[BEGIN Recorded data]

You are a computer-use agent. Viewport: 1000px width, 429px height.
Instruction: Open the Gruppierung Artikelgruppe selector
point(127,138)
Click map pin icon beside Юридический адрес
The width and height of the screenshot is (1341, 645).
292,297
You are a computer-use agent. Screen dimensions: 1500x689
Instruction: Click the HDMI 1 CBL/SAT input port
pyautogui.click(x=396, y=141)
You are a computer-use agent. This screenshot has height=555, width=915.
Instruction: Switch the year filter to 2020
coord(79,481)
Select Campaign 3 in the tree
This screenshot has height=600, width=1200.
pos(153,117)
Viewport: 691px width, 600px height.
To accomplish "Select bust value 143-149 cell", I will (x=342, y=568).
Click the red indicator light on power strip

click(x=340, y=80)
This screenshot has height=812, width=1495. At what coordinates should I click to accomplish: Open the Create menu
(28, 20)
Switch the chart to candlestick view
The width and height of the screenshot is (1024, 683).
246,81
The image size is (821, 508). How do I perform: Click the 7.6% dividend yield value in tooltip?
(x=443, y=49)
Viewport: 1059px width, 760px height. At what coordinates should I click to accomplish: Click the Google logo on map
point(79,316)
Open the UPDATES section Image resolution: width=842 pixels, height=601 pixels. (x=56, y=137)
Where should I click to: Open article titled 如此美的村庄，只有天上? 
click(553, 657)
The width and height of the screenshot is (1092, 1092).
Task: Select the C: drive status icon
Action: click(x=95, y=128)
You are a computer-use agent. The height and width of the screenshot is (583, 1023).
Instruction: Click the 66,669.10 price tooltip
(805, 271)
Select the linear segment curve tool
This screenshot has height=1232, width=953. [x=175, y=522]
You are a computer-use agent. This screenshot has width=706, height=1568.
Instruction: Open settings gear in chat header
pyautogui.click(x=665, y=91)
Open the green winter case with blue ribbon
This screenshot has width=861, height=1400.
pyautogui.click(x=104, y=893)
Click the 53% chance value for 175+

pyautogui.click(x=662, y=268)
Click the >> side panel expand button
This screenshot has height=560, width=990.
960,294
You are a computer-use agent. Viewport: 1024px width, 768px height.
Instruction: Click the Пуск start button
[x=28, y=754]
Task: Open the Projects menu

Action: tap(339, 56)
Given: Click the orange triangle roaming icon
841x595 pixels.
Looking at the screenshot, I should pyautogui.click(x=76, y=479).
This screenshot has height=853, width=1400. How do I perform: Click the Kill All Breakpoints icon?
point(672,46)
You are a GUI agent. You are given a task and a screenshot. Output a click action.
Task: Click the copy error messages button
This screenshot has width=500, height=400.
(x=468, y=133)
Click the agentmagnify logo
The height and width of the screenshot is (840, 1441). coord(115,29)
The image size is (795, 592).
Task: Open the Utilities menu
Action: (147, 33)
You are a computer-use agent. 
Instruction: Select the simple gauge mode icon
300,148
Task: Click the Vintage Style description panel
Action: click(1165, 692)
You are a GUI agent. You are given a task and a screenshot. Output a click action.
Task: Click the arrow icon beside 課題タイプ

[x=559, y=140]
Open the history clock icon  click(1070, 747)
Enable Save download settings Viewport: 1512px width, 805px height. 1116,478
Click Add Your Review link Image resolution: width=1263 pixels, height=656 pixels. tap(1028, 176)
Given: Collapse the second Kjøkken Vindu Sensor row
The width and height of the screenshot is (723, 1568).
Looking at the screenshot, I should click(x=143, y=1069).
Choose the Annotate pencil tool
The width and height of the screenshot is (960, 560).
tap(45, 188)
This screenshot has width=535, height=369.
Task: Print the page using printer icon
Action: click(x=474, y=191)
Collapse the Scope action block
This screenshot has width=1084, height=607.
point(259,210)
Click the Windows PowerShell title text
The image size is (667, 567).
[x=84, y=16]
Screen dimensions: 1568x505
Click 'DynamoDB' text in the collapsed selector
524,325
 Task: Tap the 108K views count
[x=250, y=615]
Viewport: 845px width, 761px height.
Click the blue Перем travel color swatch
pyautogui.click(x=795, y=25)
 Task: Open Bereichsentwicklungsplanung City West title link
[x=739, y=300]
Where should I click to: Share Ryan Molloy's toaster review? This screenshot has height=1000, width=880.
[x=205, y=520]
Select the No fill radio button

[END Recorded data]

- [What you should do]:
Rewrite the items starting with the line that contains "Viewport: 1059px width, 760px" and going on through the line that contains "Open the UPDATES", substituting "Bing" for "Google" and leaving everything else unchanged. Provide only those lines.

- [Written answer]:
Viewport: 1059px width, 760px height. At what coordinates should I click to accomplish: Click the Bing logo on map
point(79,316)
Open the UPDATES section Image resolution: width=842 pixels, height=601 pixels. (x=56, y=137)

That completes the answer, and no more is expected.